Bullying can be a major issue for your child’s health and well-being. More than 160,000 U.S. students stay home from school each day from the fear of being bullied and recent research suggests 80-90 percent of adolescents will face psychological and/or physical harassment at some point during their school years. This can play a direct role on your child’s mental and physical health, and affect their ability to learn. It is imperative that pediatricians and parents partner together to combat this important issue. Below are helpful tips I provide to parents of my patients to guide this challenging topic:

  1. Help your child understand bullying. Teach your child what it is and that it is unacceptable.
  2. Identify the problem. Unfortunately bullying often goes unreported. Make sure to communicate with your child about school and ask directly about bullying.

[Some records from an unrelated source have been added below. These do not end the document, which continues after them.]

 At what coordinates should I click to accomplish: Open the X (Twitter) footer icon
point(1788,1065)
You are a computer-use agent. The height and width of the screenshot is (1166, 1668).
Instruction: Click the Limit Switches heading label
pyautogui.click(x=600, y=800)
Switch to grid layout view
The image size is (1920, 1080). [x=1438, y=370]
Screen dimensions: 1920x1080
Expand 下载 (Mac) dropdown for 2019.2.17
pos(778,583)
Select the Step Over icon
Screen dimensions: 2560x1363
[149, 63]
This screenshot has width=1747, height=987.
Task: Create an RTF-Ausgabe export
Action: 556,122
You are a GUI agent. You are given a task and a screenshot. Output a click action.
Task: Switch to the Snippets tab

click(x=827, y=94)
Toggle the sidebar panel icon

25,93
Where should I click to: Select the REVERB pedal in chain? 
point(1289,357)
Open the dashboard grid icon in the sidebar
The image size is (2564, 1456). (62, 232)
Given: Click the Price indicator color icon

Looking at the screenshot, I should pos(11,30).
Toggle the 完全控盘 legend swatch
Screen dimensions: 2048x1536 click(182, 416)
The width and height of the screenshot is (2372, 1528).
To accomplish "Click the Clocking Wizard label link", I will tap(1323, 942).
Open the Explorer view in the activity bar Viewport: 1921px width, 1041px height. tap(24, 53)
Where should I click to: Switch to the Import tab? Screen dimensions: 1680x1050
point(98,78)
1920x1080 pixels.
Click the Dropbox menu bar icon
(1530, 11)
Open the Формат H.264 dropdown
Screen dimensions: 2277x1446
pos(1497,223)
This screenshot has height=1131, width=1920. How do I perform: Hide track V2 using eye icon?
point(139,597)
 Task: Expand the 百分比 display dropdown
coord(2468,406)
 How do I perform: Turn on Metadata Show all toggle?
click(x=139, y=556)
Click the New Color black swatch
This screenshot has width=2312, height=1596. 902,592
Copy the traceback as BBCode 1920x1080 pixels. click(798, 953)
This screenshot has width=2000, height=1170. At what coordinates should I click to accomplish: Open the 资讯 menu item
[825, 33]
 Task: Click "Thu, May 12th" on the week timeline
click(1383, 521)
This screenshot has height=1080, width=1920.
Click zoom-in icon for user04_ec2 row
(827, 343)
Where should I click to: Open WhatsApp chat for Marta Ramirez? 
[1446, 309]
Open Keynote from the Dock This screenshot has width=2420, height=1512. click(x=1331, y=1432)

There are also important signs in your child to look out for which could indicate bullying including physical complaints (headaches, insomnia, stomachaches), psychological complaints (anxiety, loneliness), behavioral changes (irritability, poor concentration, school avoidance) and school problems (academic failure, lack of friends), self-harm (cutting and experimenting with substances) or depression (refusing to go to school, scared of going to school, finding ways to leave school early).
  3. Stand up to bullying. If your child is being bullied, teach them to respond by saying “stop” confidently or “leave me alone,” or instruct them to walk away from the situation if these strong words are not helping. If your child witnesses bullying, instruct them to get assistance from an adult.
  4. Keep the lines of communication open. Encourage your child to always inform a trusted adult if he or she is getting bullied and to always let you know about bullying at school. Parents should set up a meeting with their child’s teacher to make sure bullying is being addressed and to ensure the safety of the children. Teachers and parents should communicate regularly. Parents should also bring this issue up with their child’s pediatrician.
  5. Raise self-esteem. Involve your child in extracurricular activities that build confidence, including exposing them to other children with similar interests.
  6. Be an advocate. Involve your family in school-community violence and bullying intervention programs.

Together we can play an active role in the health and wellness of your child, and help to prevent bullying!